Staff Management

Spend Your Tax Break on Your Best Business Investment: People

By Roger Mummert
Content Director, Review of
Optometric Business

April 4, 2018

Business leaders are being asked where they are investing additional revenues from the new tax bill that lowers corporate taxes to 21 percent from 35 percent.

Some say they’re putting the largesse into stock buy-backs to increase shareholder value. This New Yorker gives them a big ol’ Bronx cheer. Cash-flush stockholders hardly need it; that’s not the point of the tax reduction.

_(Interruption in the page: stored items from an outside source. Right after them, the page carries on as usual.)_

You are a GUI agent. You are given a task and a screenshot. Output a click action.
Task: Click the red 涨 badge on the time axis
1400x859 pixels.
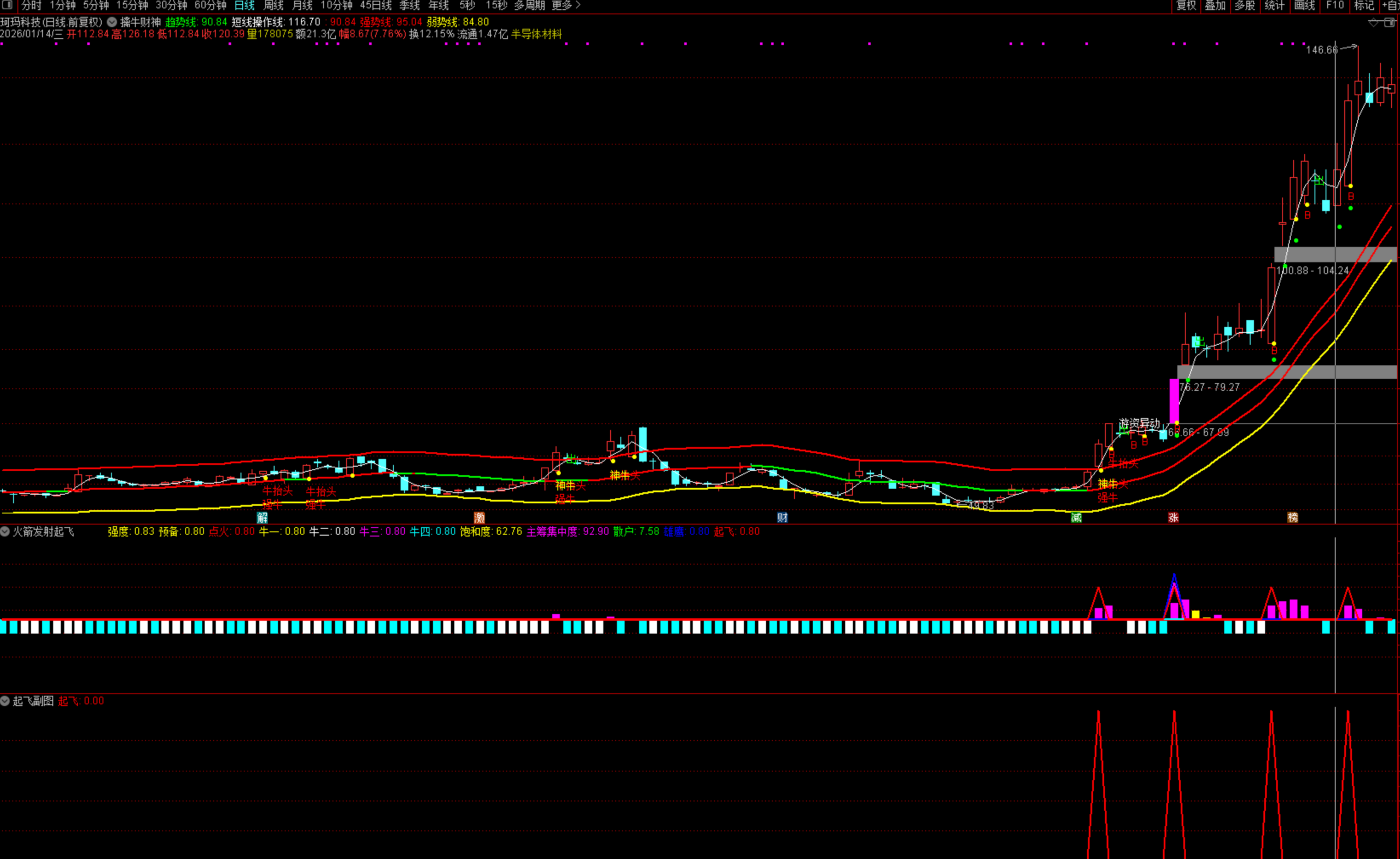click(x=1173, y=518)
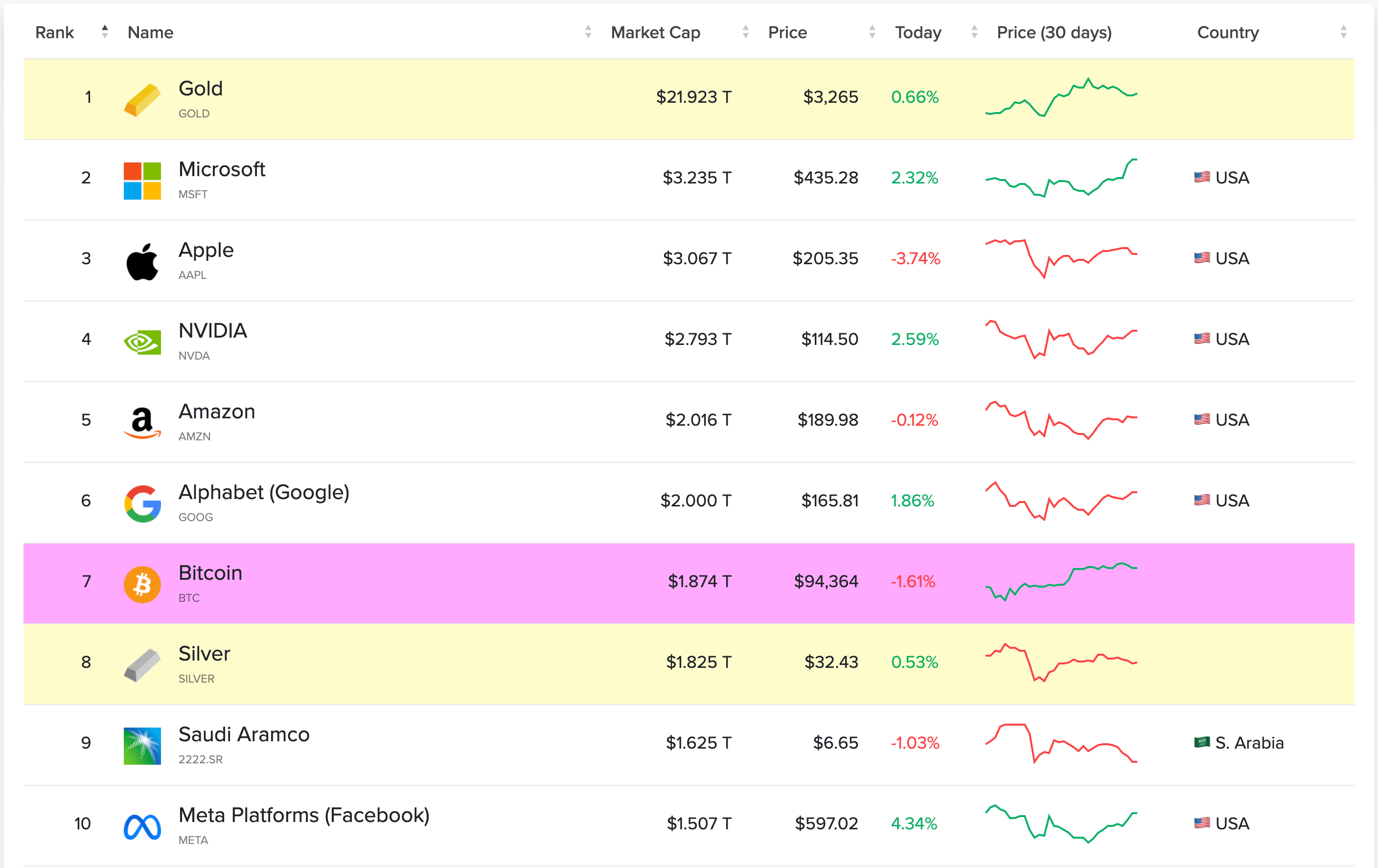Click the Bitcoin coin icon
1378x868 pixels.
click(142, 584)
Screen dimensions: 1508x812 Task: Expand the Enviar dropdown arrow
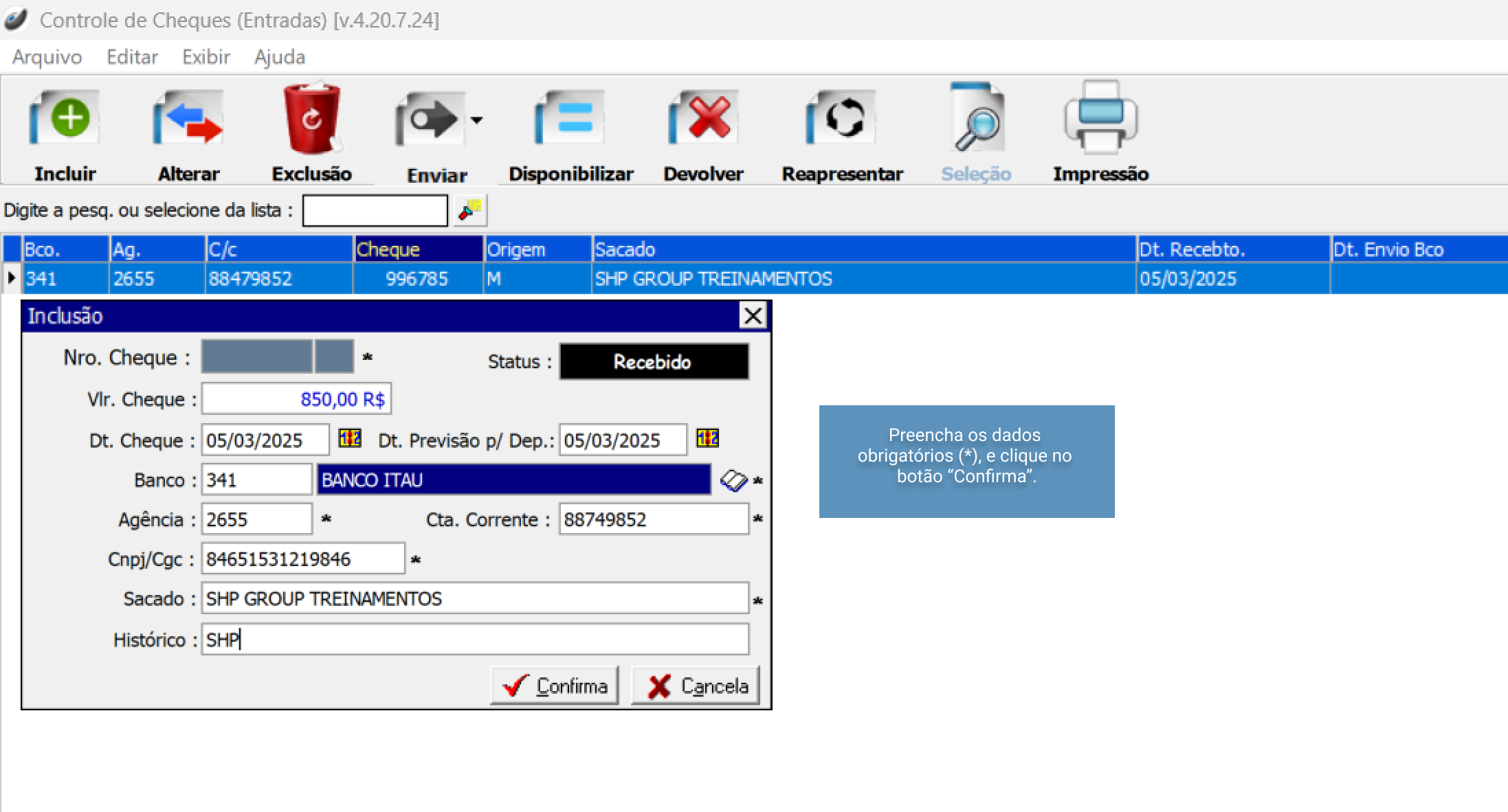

Others say they’re investing the cash in new equipment, enhanced facilities and one other area that, in the long run, matters the most: their employees. The latter plays out in the form of bonuses, increased wages and support for ongoing learning and career development.

To these folks, I stand up and applaud. And the same can be said for OD-owners who support staff development: investing in people pays multiple dividends over time.

At the recent RevU Retreat in San Diego, I spoke with Kelly MacDonald, OD, and Scott Huffer, OD, of Focused Eyecare in Nashua, NH. They are five years into re-branding a well-established practice and positioning it for changing times and future growth.

Are they cutting staff to bounce their bottom-line? Hardly. They’re looking to increase the tech-to-doctor ratio to work more efficiently and maintain the highest standards of patient care. To do that, they’re enhancing the skills of their technicians. They recently promoted a tech to managerial staff, and they’re supporting staff education across the board. The fact that both ODs attended the RevU conference demonstrated their commitment to furthering their own business skills.

They discuss how this is working out in an ROB video interview. Click HERE ,or the image below, to watch:

Investing in people not only makes good business sense. It falls in line with the fundamental goals of health-care reform: to provide better care to more patients more efficiently and cost-effectively.

Another key takeaway from the RevU Retreat is that you have more resources at hand than you likely are maximizing: management systems underutilized, diagnostic technology not in continual use, empty chair time that e-communications programs could fill–and staff not fully challenged.

Mike Rothschild, OD, who heads the Fitify division of Rev 360, says that maximizing staff performance is a matter of recognizing the potential for leadership–and developing it from within. While in practice, he schooled staff in how to become managers. And he developed overall staff skills by shutting down the office twice a year for offsite staff retreats. Over two days, the entire staff (who were paid for their time) worked to analyze practice problems, come up with improvement plans, and to engage in team-building exercises. The result: a motivated staff and a stable practice.

I heard the doubters: Why should we OD-owners invest in an optical staff known for transience? And at a time when advanced technology allows for self-refraction and bio-monitoring in ways that may reduce the need for staff?

The answer, as I see it: It has to work both ways. OD-owners should invest in staff development only if staff invests in the practice long-term.

Columnist Thomas Friedman of the New York Times offers a perspective on all fields where automation is winnowing down people jobs. Companies should offer their employees a challenge: We will employ you throughout your career, if you promise to continue to retool and expand your skills to meet our changing needs.

“The notion that we can go to college for four years and then spend that knowledge for the next 30 is over,” Friedman writes. “If you want to be a lifelong employee anywhere today, you have to be a lifelong learner. And that means: More is now on you. And that means self-motivation to learn and keep learning becomes the most important life skill.”

In the process of investing in people, something wonderful happens. Employees transition into team members. The act of doing a job is elevated to that of serving a purpose: They are helping patients to maintain wellness and achieve their best vision throughout their lives–because you are helping your team and practice to flourish for years to come.

And that is the best investment of all.